There was some interesting discussion over at Think Tonk recently. Clayton was arguing that theists can't fault Evolutionary Naturalism on the basis (advanced by Plantinga) that our rational faculties would be unreliable if EN were true. After all, such theists think we actually do have reliable faculties, and so if evolution created us just the way we are, then we would have the exact same (equally reliable) faculties. It's a neat - if flawed - argument, and provides a good opportunity to explore some modal issues that I'm interested in.
A key aspect of my response was to highlight two different ways of thinking about alternative possibilities. One is to treat them as standard counterfactuals, which involve presuppositions about what is actually the case. (For example, our judgment that if there was no H2O then there would be no water is based on the presupposition that the watery stuff of our actual acquaintence is H2O.) But there is another way to go, which is to conceive of the alternative as actual. (Call this conception "counter-actual".) For example, we might speculate about whether, perhaps, chemists are mistaken and water is actually composed of some other XYZ. Clearly our affirmation of the earlier counterfactual does not commit us to the absurd claim that if there is actually no H2O (because our watery stuff is really XYZ) then there is no water. Counterfactuals do not commit us to the corresponding counter-actuals.
This has important consequences for Plantinga's argument. Given the assumption that God created us with reliable faculties, the theist can't very well deny the counterfactual that if creatures evolved naturally to be just like we are, then they too would have reliable faculties. They must concede this much. But this doesn't entail the corresponding counter-actual. Plantinga can still consistently assert that if we actually evolved naturally, then we probably don't have reliable faculties. (I would dispute that claim, of course, but my point is simply that it is consistent with the aforementioned counterfactual.)
One way to understand this dialectic is to contrast the epistemic and metaphysical bases for the reliability of our faculties. Clayton points out that the reliability of our faculties supervenes on our constitution, and not its origins. So if we fix the constitution facts and let only the origins change, the 'reliability' facts will remain fixed. This is reflected in the counterfactual judgment.
However, suppose that our only reason for believing our faculties to be reliable is that we think God created us. Here it is facts about our origin, and not our constitution, that provide the epistemic basis for thinking our faculties to be reliable. So if we fix the constitution facts and let the origins change, then our beliefs about the 'reliability' facts should change. This is reflected in the counter-actual judgment.

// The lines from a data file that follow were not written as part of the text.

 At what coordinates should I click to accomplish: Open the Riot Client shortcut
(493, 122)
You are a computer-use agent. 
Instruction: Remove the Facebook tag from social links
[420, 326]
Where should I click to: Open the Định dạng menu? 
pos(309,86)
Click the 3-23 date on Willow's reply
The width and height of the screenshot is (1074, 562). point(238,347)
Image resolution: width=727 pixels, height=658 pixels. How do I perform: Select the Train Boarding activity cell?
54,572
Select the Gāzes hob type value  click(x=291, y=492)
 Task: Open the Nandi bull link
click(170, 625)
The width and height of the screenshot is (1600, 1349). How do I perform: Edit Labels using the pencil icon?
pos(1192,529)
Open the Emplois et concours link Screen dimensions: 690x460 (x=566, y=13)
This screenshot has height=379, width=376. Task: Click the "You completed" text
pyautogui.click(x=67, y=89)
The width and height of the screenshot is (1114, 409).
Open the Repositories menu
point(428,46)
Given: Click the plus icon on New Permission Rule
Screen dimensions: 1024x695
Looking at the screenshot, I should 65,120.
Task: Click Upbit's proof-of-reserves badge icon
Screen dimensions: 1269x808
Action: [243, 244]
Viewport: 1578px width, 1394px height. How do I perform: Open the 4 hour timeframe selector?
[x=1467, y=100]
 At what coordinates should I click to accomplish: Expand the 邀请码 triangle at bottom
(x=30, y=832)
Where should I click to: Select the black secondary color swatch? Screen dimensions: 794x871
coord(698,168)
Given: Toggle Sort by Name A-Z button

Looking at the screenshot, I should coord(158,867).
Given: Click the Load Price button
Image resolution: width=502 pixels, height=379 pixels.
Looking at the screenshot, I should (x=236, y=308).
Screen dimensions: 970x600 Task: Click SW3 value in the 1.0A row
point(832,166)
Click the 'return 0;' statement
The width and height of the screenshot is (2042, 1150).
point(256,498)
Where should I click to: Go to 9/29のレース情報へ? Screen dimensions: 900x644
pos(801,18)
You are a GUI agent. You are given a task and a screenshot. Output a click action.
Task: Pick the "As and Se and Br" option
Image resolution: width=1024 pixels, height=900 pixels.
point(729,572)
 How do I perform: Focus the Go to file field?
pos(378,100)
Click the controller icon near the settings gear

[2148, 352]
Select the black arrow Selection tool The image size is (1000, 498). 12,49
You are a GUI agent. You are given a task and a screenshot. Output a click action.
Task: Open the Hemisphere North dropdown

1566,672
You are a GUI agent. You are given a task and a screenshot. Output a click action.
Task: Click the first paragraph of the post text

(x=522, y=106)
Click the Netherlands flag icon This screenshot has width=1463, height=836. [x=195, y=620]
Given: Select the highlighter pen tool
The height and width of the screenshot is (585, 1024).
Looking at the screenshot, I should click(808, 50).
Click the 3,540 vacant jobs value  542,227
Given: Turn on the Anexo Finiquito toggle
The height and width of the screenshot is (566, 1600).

These different judgments arise because counterfactuals map out a metaphysical modal space, whereas counter-actuals can instead be used to map out a sort of epistemic modal space.
I just thought that was an interesting point to clarify.
(Disclaimer: views and arguments attributed to 'Clayton' are presented here for dialectical purposes, and might not reflect Clayton's actual views. Readers are encouraged to read his blog for that.)